The film got three minutes of standing ovation. Four encore applause during the end credits. Two national artists cheering for more. And 1,800 people shouting "bravo!".
BOSES is one of the best films in Cinemalaya this year.
BOSES (by Ellen Ongkeko-Marfil) is the story of a musician, who regains back his humanity by giving violin lessons to a child who is abused by his father. In turn, the child, through the instrument, is able to get back his voice from a muted, abused and desensitized existence. This is a story of a friendship founded on the sublime beauty of music.
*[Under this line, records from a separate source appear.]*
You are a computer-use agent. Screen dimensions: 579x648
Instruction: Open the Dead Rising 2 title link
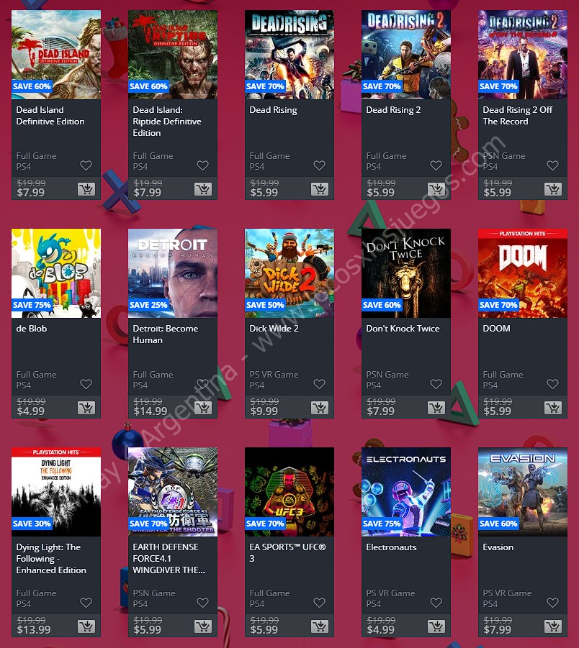(x=393, y=110)
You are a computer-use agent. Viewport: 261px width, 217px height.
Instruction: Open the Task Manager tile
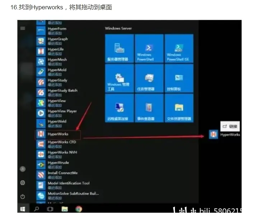pos(149,78)

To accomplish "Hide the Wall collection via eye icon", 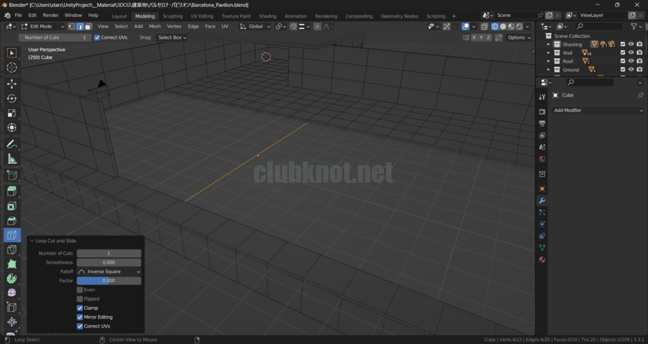I will click(631, 53).
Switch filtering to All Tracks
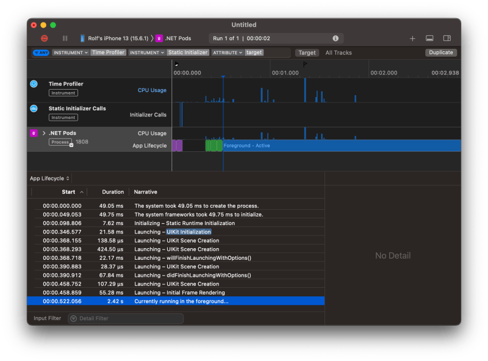The image size is (488, 361). 337,52
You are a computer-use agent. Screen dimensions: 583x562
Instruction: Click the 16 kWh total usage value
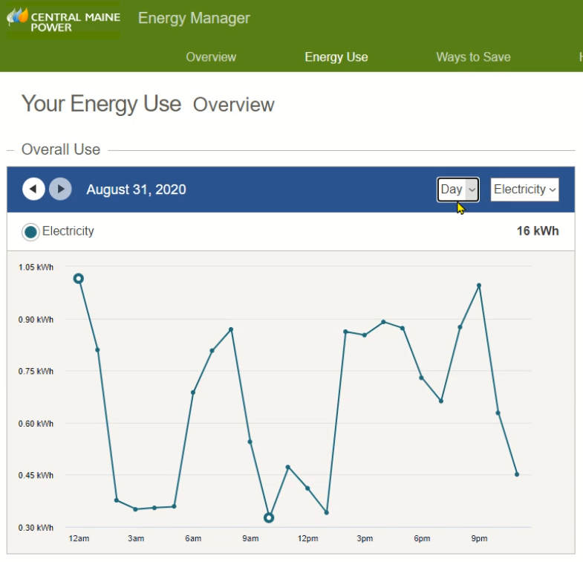tap(537, 231)
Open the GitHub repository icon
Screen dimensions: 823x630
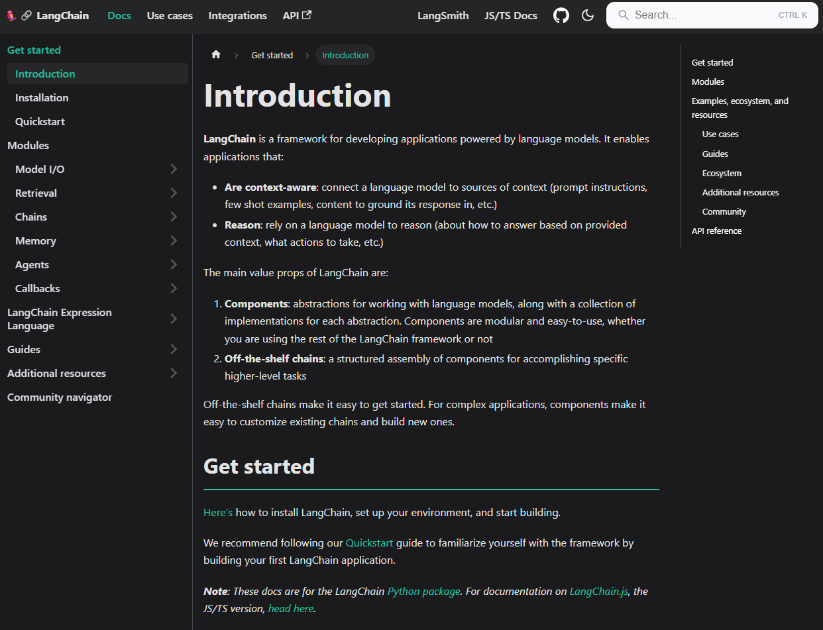(561, 15)
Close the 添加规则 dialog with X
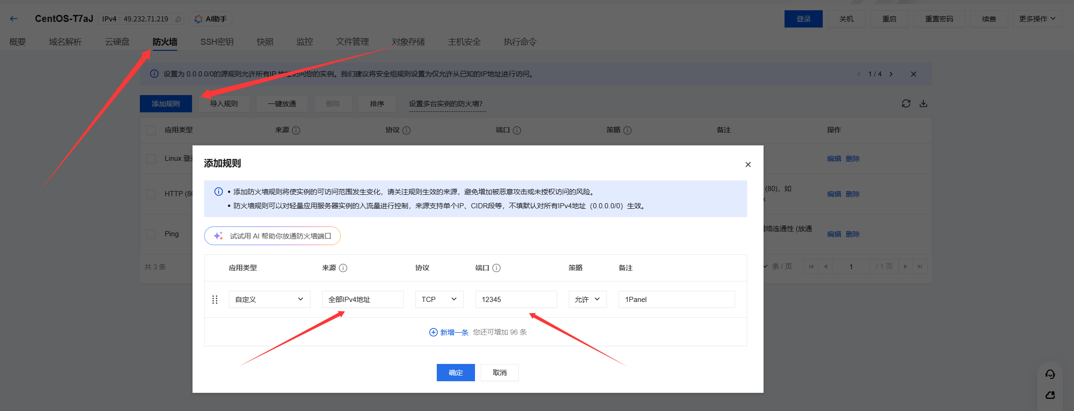Screen dimensions: 1074x411 pos(748,164)
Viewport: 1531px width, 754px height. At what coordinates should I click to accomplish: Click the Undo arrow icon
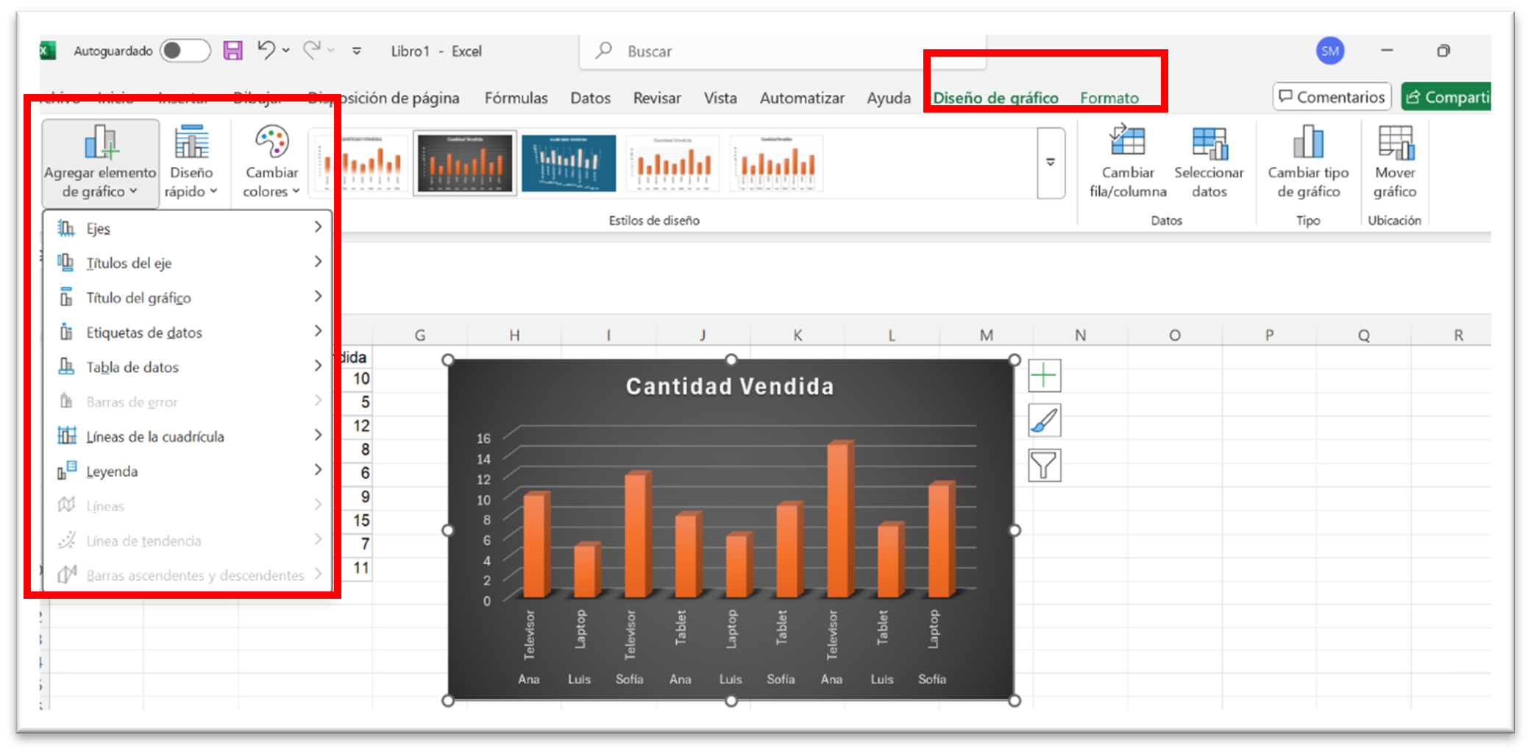(266, 50)
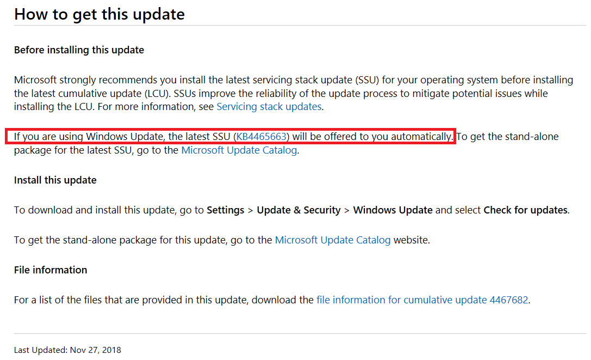
Task: Click the "Install this update" subheading
Action: pyautogui.click(x=55, y=180)
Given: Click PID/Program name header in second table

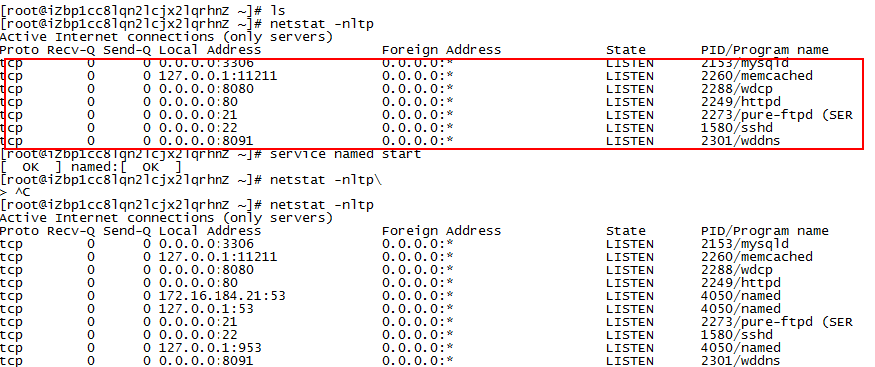Looking at the screenshot, I should (x=764, y=231).
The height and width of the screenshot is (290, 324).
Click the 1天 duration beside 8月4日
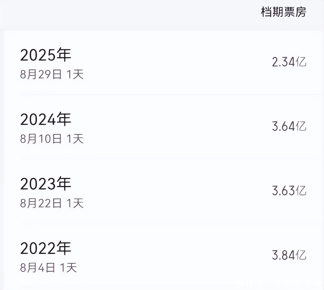click(68, 268)
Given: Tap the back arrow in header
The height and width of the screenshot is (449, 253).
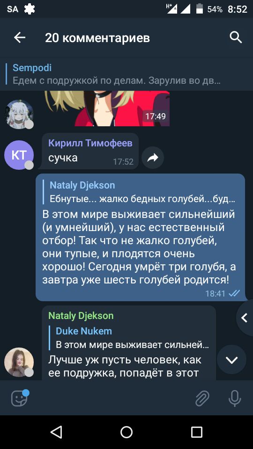Looking at the screenshot, I should 20,37.
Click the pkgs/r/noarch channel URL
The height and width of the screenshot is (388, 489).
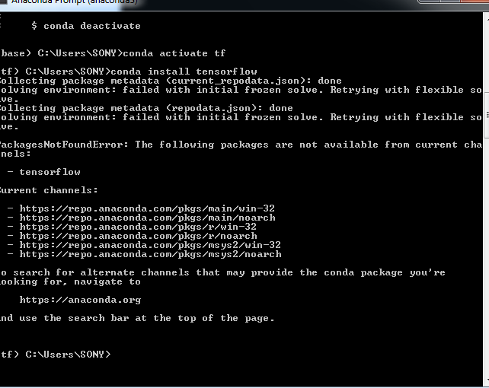point(138,236)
The film is close to perfection.
The story line is very unique and properly layered. It tells the story of an abusive father's conversion, a devoted social worker running a safe house for abused children, a musician who lost passion due to a tragic accident in his life, and a kid who found his lost voice through the strings of a small violin. Layered but not confusing.
The screenplay was well written. It was able to balance in its story telling drama, humor and hope. The character transformation was well laid in the script...making the movie not too "over-acting". Magnifiers were also properly distributed in the plot, weaving it scenes seamlessly (like the act of hiding in the closet whenever he's afraid).
The cinematography was almost perfect. The film was properly lit, with clear distinction between current settings and flashbacks. Color was well saturated, but not to glaring to the eyes. Night scenes were well lighted as well. Camera movements, smooth.
The actors were fantastic. Kudos to Coke Bolipata and Julian Duque. Fantastic duo which made the film so appealing to see.
Editing was great as well. And since this is a film about music, the musical score was just right.
And lastly, the direction was flawless. Combing the elements I mentioned above was not an easy task. Ellen Ongkeko-Marfil was able to put everything together to create a masterpiece.